The Fifty-Fifty party—not so nifty
The 50/50 Party seemed like a good idea at the time. Each single was charged with bringing a member of the opposite sex in whom they had no romantic interest. The idea was to yield an event where there was an even ratio of men-to-women, while upping the quality/pedigree of the people in attendance. Presumably, atttendees would be friends of friends and therefore have a connection to the event that was less random than is often the case at singles events. A couple of problems ensued...
Firstly, although I knew who had invited me to the party, it wasn’t clear that she was going to be there, so I faced the possibility, which ended up being the reality, that I would walk into a room of faces I’ve never seen before. A little terrifying, but this was the new me, the braver, more intrepid version of the self who likes to be surrounded by people she knows and loves. So I overcame this and decided to go.
Secondly, I didn’t have anyone to bring. I couldn’t picture saying to any of my male friends “look, I’m not interested in you romantically, want to go with me to a party?” Not that I’m necessarily interested in all of my male friends romantically, and not that they’re into me either. But it just seemed cruel on some level to completely remove the possibility from relationships that seem steady, even in their lack of definition. But I contacted the organizers anyway, and told them that I wanted to come but that I didn’t have a “bringer” (which, in Buffy terms means a big creepy guy who seeks out potential Slayers and kills them before they reach Sunnydale, but I was pretty sure that wasn’t the case here). They told me there was a guy with the same predicament. So they put us both on the list and we were in. In the movies, this guy would have been there waiting for me outside when I arrived, and we would have hated each other on first site. Over the course of the evening, we’d shoot each other looks and glare as we talked to others, always coming back to each other. And the movie would end with us giving into our undeniable attraction. Fast-forward to the wedding, toasting the bride and groom, and end scene. (“That’s a wrap, thanks everyone, see you at the Golden Globes!”)
Like I said, the party was a good idea in the abstract. But in the implementation, some basic systems broke down.
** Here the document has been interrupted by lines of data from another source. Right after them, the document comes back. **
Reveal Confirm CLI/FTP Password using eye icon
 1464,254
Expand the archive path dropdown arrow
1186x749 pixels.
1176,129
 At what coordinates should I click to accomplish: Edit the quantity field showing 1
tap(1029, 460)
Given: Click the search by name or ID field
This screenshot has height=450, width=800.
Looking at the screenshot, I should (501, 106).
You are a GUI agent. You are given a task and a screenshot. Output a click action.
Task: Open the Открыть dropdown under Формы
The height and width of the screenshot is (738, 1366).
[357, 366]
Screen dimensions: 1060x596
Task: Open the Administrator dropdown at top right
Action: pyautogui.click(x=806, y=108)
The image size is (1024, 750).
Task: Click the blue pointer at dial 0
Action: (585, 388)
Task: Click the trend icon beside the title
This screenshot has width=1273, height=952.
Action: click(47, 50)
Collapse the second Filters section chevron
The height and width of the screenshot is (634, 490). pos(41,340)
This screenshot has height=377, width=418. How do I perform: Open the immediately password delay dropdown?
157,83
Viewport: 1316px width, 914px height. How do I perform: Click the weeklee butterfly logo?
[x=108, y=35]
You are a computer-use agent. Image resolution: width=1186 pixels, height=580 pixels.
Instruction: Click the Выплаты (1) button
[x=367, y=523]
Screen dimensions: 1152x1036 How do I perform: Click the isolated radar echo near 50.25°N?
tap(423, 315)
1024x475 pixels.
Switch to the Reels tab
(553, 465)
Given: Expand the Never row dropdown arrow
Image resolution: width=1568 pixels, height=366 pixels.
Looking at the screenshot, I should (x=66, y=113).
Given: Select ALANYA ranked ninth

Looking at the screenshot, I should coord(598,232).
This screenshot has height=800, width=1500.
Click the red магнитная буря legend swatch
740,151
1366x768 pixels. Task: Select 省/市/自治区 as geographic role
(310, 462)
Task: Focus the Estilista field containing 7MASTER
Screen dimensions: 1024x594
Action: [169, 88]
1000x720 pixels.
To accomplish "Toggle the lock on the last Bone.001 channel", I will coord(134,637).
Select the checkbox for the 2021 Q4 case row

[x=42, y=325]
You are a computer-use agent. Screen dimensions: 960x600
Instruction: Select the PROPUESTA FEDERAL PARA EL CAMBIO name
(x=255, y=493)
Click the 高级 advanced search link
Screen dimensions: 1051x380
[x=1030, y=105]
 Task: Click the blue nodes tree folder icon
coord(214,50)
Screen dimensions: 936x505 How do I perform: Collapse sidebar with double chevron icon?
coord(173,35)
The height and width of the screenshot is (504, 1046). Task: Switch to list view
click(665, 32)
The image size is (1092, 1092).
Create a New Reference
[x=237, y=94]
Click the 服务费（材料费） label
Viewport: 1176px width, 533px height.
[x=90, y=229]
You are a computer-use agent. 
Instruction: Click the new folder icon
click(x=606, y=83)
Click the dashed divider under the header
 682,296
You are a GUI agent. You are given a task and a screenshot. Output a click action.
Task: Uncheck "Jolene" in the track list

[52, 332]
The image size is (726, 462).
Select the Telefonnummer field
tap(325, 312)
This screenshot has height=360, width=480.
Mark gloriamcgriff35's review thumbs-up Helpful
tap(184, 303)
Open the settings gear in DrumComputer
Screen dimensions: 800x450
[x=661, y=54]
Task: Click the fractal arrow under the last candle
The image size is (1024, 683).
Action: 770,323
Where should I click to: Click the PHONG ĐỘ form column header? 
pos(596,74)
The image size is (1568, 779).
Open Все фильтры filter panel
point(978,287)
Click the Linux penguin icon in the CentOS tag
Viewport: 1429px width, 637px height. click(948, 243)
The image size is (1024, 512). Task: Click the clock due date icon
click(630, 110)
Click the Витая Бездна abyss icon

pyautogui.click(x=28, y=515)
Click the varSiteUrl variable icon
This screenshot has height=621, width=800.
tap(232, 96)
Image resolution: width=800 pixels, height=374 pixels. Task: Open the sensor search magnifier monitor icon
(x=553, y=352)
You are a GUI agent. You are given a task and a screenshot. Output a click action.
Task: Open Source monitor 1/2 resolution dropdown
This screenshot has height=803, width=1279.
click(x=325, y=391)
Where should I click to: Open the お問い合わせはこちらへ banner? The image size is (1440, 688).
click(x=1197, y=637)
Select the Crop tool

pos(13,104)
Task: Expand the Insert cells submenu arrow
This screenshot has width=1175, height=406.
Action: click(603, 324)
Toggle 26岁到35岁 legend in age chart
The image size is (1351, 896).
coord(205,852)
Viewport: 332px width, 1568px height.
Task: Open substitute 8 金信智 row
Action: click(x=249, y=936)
Although there were a good number of men in the house, there were still way more women. Kind of par for the dating course in NYC, in my experience. I walked in and knew not a single person, and I can’t remember the last time that happened. Looking around, I could tell that most of these people were not Jewish. And then there was the other problem that I assumed was indigenous to the Jewish community—the inherent lameness of the guys. Like vegans in the wild. No approaching their prey, just kind of fluttering ineffectively in the wind, like butterflies. Kind of pretty, but so insubstantial, and more interested in collecting grains (via alcohol) than in actually meeting a mate, temporary or otherwise.
I don’t mind going up to men and starting conversations, but I can’t say I like it. Based on what am I starting a conversation? They’re sitting at the bar, having a drink. What about that do I find so fascinating and worthy of conversation? Do I approach them just because I think they’re cute? And is it easier to approach guys in groups or on their own? I’ve not had any luck with any of these methods. And I’ve found that I am totally unapproachable. (I assume that men find the combination of my striking good looks and sparkling personality overwhelmingly intimidating.) This is why the bar scene doesn’t work for me.
I’ve found that for the most part, people are closed books that don’t like to be opened. Even when I was stuck in the subway on August 14th, the day of the blackout, when no one knew what was happening or if any of us were going to make it out of there, none of us were talking to each other. You would think someone would try to connect with another living person, since we were all stuck together. In the movies, some of us would have forged romantic connections and slipped off to the area between cars for a little end-of-the-world necking. Even on an episode of Felicity, trapped in a train translated to free group therapy that salvaged an ailing friendship. But not here.
Even those "books" who indicate that they’re "open," willing to meet someone, through friends or at parties especially designed for that purpose, aren’t really ready. They'd prefer to remain unread, on the dusty shelves in the library. What are they expecting? Who are they expecting? Do they really think they’ll be bowled over at first sight? Or do they understand that they’ll have to make conversation with someone before getting those special feelings?
And now, for my Carrie Bradshaw moment:
In a city of closed books, does having a library card really matter?